Afhankelijk van de gebruikte meetmethode kunnen de referentiewaarden verschillen, daarom kunnen hier alleen richtwaarden worden gegeven.

Pancreatische lipase

Volwassenen

13 – 60 E/l

Kinderen

tot 40 U / l

Wanneer zijn pancreasenzymen laag?

Bij chronische ontsteking van de alvleesklier (chronische pancreatitis) en alvleesklierkanker kan het zijn dat de klier niet meer voldoende spijsverteringsenzymen produceert. De meetwaarden voor pancreasenzymen worden dan verlaagd. Artsen noemen dit exocriene pancreasinsufficiëntie.

Wanneer zijn pancreasenzymen verhoogd?

Andere belangrijke oorzaken van verhoogde pancreasenzymen zijn onder meer:

  • goedaardige en kwaadaardige pancreastumoren
  • pseudocysten of ductale stenose (stricturen) na acute pancreatitis
  • Andere ziekten waarbij de pancreas betrokken is, zoals gastro-intestinale perforatie, darmobstructie (illeus), mesenteriaal infarct
  • Medicijnen zoals azathioprine, 6-mercaptopurine, mesalazine, de ‘pil’, opiaten of antibiotica; verhoogde pancreaslipase als gevolg van anticoagulantia (zoals heparine)
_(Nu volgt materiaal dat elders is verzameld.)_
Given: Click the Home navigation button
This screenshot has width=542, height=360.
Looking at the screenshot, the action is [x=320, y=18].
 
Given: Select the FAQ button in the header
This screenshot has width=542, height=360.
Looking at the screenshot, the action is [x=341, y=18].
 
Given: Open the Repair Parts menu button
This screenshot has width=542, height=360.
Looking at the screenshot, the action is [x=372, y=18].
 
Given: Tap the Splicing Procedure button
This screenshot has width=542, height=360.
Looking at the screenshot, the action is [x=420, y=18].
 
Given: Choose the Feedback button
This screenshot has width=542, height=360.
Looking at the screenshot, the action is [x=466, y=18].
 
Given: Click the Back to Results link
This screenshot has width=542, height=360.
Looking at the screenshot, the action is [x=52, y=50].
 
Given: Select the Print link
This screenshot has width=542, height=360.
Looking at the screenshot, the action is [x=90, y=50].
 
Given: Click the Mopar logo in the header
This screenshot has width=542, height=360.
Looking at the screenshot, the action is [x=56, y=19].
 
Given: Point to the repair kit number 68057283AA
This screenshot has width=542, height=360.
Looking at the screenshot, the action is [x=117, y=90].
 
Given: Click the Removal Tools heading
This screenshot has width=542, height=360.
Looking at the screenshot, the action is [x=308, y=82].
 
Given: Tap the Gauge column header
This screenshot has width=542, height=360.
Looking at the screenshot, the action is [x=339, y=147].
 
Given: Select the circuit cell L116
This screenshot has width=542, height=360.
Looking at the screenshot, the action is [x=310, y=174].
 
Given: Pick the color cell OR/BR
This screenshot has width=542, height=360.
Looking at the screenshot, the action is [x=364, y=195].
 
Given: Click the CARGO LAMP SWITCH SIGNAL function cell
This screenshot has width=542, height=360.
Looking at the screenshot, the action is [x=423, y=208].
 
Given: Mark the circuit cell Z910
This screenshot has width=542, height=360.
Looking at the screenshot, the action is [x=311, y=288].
Als een patiënt lage pancreasenzymen heeft (en dus exocriene pancreasinsufficiëntie), moet de oorzaak opgehelderd worden. De arts bepaalt dan meestal de hoeveelheid elastase in de ontlasting en voert een speciale test uit (secretine-pancreozymintest).

In het geval van verhoogde pancreasenzymspiegels zal de arts zorgvuldig de medische geschiedenis van de patiënt beoordelen, vooral met betrekking tot spijsverteringsklachten, eerdere ziekten en medicatiegebruik. Daarna volgt een lichamelijk onderzoek en verder onderzoek en laboratoriumonderzoek om mogelijke oorzaken op te helderen.

Zodra de oorzaak van de veranderde bloedspiegels van pancreasenzymen is vastgesteld, zal de arts een passende behandeling starten.